Autocommit mode has slightly different behavior depending on the interface and provider that you are using and how you control the autocommit behavior.
Autocommit mode can be implemented in one of two ways:
Client-side autocommit When an application uses autocommit, the client-library sends a COMMIT statement after each SQL statement executed.
ADO.NET, ADO/OLE DB, ODBC, PHP, and SQL Anywhere JDBC driver applications control commit behavior from the client side.
Server-side autocommit When an application turns off chained mode, the database server commits the results of each SQL statement.
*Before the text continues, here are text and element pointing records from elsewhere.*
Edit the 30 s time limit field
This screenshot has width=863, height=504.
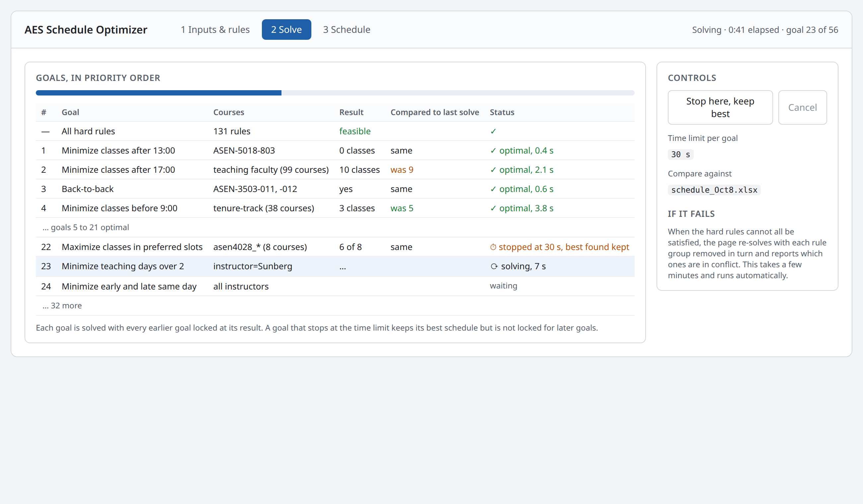tap(680, 154)
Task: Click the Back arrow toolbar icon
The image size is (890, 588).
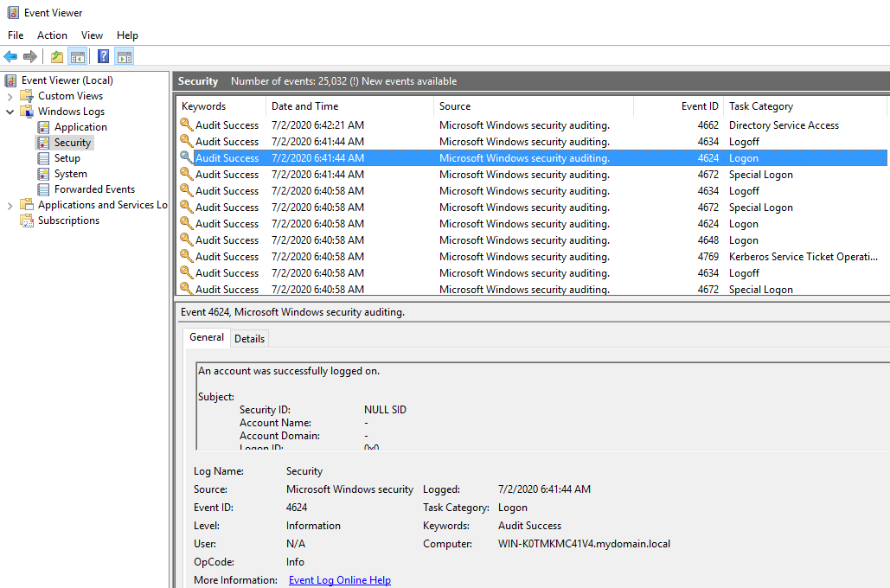Action: [10, 57]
For the Sybase jConnect JDBC driver, this behavior is controlled by the chained database option.
Embedded SQL, the jConnect driver, and Open Client applications manipulate server-side commit behavior (for example, they set the chained option).
For compound statements such as stored procedures or triggers there is a difference between client-side and server-side autocommit. From the client side, a stored procedure is a single statement, and so autocommit sends a single commit statement after the whole procedure is executed. From the database server perspective, the stored procedure may be composed of many SQL statements, and so server-side autocommit commits the results of each SQL statement within the procedure.
Do not mix client-side and server-side implementations. You should not combine the setting of the chained option with the setting of the autocommit option in your SQL Anywhere ADO.NET, OLE DB, ODBC, PHP, or JDBC application.